Rate-limiting is a method of reducing the rate at which requests are made to a server or resource on a network, rate-limiting plays a crucial role in preventing abuse of network resources and traffic control.

In this tutorial, we are going to demonstrate how we can achieve this using the NGINX Ingress controller. One of the advantages of using NGINX Ingress for rate limiting is that you don't need to introduce any additional logic or modifications to your application code.

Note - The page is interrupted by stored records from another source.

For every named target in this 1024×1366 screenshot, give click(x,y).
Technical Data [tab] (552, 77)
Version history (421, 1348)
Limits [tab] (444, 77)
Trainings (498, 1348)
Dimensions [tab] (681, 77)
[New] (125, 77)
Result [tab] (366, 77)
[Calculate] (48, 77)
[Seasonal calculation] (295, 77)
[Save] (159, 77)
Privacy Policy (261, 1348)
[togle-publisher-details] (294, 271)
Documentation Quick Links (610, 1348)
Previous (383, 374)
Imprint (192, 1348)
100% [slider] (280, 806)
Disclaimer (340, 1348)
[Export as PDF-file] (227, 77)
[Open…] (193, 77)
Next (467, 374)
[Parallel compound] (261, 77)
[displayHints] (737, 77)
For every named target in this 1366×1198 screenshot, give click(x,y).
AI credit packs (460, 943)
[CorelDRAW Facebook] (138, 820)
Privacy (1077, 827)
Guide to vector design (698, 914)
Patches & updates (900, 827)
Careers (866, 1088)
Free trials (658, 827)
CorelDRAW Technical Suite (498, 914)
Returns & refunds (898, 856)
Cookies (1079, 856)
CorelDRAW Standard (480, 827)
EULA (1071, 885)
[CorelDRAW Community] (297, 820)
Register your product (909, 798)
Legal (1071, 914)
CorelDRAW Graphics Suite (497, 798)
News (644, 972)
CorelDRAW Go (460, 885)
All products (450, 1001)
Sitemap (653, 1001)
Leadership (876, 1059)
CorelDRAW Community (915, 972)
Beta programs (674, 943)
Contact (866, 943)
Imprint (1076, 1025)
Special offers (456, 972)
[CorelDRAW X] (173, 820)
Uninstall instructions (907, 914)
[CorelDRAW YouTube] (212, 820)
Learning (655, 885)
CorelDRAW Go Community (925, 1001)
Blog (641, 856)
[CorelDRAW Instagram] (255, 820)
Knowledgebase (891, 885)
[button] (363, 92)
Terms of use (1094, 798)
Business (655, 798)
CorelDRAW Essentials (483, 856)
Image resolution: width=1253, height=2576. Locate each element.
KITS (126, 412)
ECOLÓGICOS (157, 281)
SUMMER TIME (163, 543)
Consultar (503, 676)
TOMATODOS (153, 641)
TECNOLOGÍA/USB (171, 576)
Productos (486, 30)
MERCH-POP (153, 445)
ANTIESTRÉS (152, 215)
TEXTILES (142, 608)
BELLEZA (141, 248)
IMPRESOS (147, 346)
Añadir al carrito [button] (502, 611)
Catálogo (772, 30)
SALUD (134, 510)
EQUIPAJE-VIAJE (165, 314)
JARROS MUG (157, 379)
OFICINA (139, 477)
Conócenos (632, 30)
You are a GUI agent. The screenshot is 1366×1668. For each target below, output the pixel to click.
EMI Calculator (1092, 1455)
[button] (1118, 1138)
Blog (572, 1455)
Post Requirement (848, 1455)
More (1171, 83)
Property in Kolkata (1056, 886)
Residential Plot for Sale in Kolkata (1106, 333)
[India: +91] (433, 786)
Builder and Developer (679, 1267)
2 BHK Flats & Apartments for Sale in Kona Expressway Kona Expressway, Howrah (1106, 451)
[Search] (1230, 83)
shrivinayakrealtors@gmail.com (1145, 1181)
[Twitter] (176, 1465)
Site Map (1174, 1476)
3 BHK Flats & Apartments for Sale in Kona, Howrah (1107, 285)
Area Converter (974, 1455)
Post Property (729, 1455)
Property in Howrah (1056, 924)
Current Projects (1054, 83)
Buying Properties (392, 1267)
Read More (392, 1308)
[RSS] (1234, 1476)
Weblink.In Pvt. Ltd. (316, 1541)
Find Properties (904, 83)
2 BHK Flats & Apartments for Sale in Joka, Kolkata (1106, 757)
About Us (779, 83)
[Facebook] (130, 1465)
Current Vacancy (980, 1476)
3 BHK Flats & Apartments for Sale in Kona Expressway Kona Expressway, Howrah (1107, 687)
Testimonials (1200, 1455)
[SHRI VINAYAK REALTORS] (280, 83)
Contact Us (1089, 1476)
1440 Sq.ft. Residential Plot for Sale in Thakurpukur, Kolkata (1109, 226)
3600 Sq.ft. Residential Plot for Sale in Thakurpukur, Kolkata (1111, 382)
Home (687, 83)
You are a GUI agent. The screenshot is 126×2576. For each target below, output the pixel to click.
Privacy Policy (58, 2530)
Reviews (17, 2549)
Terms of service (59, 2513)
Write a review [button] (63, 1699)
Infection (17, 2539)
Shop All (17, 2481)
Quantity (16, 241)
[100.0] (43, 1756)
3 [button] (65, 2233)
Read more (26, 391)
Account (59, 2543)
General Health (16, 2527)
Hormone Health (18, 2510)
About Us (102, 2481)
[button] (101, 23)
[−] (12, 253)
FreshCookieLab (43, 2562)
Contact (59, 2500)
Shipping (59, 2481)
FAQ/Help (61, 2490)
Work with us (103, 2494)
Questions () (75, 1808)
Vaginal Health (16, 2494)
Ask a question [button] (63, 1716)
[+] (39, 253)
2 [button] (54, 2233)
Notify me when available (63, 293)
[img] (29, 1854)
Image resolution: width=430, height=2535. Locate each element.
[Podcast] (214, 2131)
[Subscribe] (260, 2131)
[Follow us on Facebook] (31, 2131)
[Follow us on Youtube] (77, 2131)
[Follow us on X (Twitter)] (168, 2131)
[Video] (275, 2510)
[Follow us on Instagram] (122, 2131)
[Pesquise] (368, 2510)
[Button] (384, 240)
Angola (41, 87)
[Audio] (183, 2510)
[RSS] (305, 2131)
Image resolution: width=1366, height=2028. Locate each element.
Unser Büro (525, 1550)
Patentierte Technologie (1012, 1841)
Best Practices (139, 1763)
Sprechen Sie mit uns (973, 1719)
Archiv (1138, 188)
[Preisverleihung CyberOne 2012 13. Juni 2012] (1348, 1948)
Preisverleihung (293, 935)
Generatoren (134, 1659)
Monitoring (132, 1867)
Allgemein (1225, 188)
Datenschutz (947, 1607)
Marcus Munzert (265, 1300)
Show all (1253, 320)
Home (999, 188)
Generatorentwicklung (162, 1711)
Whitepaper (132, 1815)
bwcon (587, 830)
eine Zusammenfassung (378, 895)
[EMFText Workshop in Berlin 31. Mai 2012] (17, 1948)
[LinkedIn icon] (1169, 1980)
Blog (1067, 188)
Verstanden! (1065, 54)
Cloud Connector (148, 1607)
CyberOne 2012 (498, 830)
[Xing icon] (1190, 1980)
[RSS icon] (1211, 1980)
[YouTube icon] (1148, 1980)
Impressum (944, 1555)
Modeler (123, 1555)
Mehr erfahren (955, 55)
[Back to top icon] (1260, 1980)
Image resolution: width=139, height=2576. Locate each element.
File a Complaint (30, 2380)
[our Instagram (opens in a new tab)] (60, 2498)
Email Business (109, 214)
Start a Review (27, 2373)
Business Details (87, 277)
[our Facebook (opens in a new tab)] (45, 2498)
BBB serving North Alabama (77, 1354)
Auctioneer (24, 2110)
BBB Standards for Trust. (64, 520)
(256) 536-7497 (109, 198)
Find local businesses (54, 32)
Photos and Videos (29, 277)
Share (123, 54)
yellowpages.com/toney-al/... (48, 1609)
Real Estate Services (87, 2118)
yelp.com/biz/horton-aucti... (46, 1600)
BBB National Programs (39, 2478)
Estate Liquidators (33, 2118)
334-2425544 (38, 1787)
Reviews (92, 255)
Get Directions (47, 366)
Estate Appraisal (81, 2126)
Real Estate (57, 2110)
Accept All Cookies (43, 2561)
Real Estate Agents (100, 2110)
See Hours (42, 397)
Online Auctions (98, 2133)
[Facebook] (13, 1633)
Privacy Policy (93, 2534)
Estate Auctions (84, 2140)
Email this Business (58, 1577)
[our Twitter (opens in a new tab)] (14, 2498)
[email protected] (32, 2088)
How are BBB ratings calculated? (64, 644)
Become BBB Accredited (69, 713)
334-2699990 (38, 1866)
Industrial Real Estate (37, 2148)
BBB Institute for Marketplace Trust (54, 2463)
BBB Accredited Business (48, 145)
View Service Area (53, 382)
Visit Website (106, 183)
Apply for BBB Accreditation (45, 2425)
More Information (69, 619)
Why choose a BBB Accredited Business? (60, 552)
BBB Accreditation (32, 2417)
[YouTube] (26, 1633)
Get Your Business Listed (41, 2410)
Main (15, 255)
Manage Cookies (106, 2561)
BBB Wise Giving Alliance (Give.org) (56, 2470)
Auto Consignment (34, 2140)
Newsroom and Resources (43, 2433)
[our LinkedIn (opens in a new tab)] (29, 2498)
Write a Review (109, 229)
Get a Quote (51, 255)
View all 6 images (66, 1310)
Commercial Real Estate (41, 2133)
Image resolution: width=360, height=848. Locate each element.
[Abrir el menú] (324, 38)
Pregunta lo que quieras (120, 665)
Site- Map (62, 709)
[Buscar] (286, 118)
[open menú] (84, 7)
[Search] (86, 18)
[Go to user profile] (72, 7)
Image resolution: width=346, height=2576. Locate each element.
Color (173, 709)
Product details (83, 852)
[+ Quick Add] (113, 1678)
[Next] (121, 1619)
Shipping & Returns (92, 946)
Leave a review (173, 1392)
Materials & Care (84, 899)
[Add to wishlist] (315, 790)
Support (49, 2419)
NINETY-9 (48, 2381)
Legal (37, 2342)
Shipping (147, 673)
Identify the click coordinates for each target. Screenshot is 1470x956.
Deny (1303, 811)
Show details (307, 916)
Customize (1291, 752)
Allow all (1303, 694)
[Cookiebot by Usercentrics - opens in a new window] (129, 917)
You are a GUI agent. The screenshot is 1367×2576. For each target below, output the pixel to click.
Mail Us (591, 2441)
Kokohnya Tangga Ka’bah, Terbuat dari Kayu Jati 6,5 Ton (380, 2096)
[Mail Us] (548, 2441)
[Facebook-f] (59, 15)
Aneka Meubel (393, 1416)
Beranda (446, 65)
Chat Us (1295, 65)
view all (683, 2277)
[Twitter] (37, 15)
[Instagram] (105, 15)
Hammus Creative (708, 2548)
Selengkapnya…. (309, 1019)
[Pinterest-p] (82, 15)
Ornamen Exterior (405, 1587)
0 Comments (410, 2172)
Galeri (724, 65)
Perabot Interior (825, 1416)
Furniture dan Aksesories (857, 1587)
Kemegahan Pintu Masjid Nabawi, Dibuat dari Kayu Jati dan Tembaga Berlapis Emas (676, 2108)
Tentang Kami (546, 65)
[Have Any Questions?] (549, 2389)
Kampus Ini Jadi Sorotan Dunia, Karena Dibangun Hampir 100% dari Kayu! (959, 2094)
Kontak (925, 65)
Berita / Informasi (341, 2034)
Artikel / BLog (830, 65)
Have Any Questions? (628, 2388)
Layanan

Your Ingress sits between the external traffic and your application, allowing you to enforce rate-limiting rules without making changes to the application itself. This decoupling of rate-limiting logic from your application simplifies the deployment process and enables you to manage rate limits centrally, regardless of the underlying application architecture.

Benefits of rate-limiting

Before we jump into the demo, let’s take a closer look at why you’d want to consider rate-limiting:

  • Abuse prevention: By limiting the rate at which clients can make requests within a given time frame, you can effectively deter malicious users from performing brute-force attacks.
  • Denial-of-service (DoS) prevention: Unlike brute-force attacks, denial-of-service attacks are aimed at rendering applications unresponsive or taking them offline entirely. By implementing rate-limits, you can mitigate a potential denial of service attack.
  • Cost optimization: Rate-limiting is an effective strategy for optimizing costs, especially when you rely on third-party APIs that charge based on the number of API calls. By implementing rate limits, you can control the number of requests made to these APIs, ensuring that you stay within your allocated usage limits and avoid unnecessary charges.

Prerequisites

This tutorial assumes some familiarity with Kubernetes, in addition you would need the following:

Creating a cluster

We’ll begin by creating a Kubernetes cluster with the Nginx Ingress controller installed. For simplicity, we will be doing it from the CLI:

civo k3s create --create-firewall --nodes 2 -m --save --switch --wait nginx-rate-test -r=Traefik -a=Nginx

This would launch a two-node cluster with Nginx ingress installed. This would also point your kube-context to the cluster we just launched.

Deploying a sample application

Next, let’s deploy a sample application. This would enable us to send traffic from the ingress and eventually rate-limit the amount of traffic we can send. For this demonstration, we will be deploying the whoami service from Traefik.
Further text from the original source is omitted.